Work instructions => Leave every picture out and return the rest of the listing verbatim.

Supplied records =>

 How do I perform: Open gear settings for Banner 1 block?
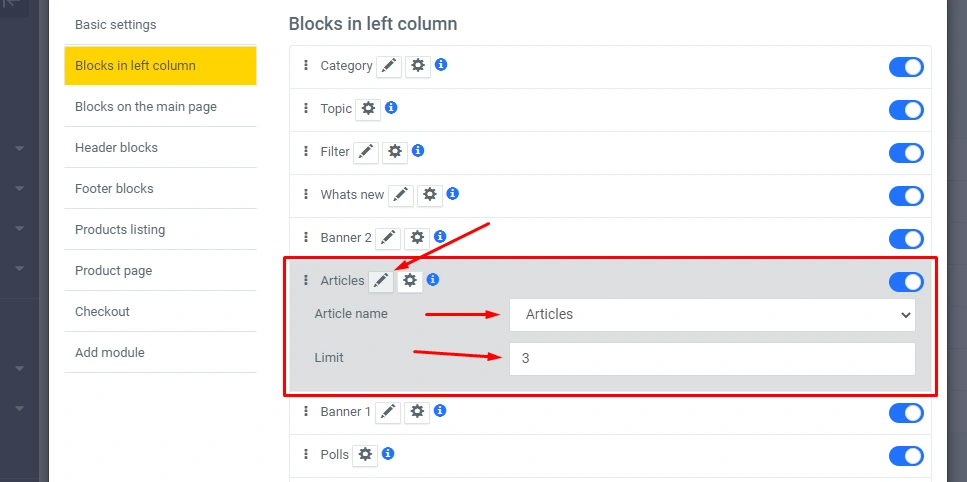[x=417, y=412]
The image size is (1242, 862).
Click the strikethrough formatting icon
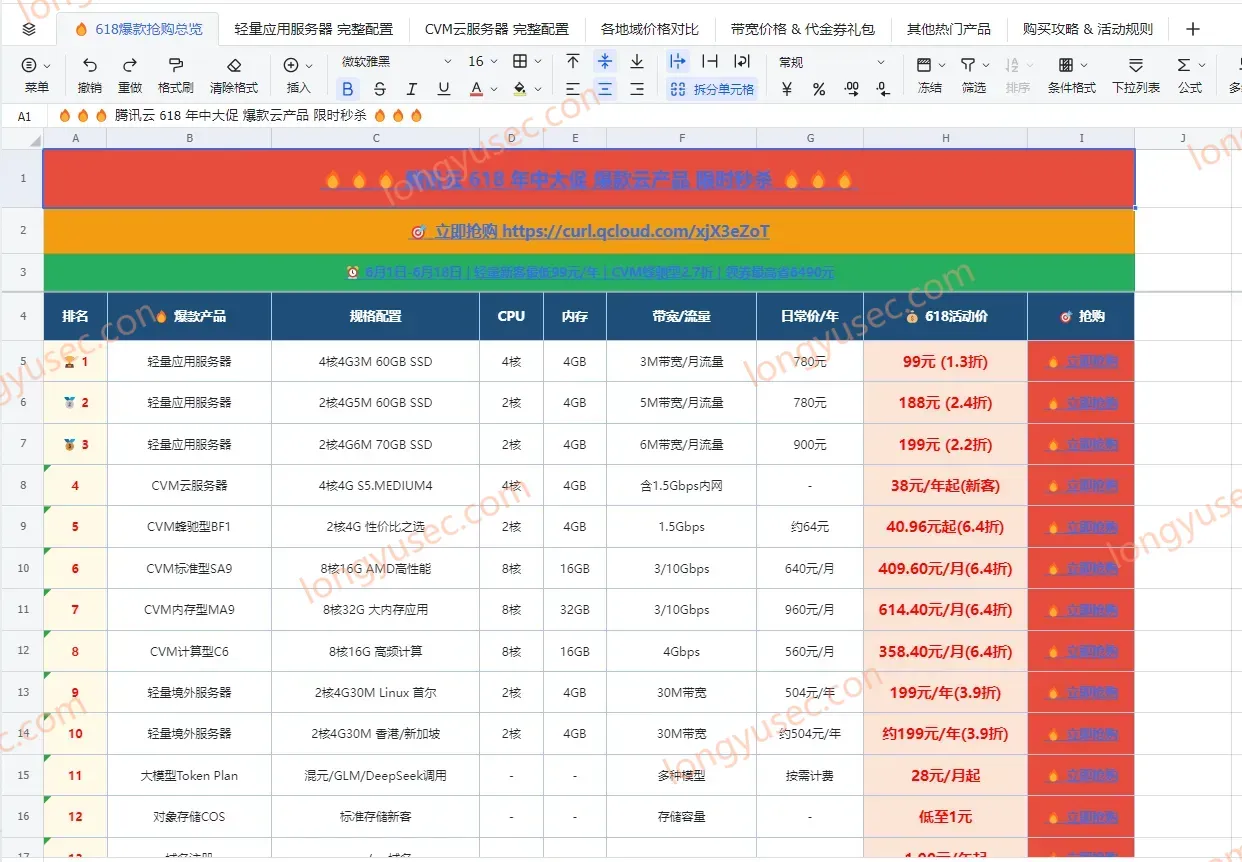[x=379, y=89]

Output for this exercise =>
 How do I perform: Open gear settings for Banner 1 block?
[x=417, y=412]
The image size is (1242, 862).
Click the strikethrough formatting icon
[x=379, y=89]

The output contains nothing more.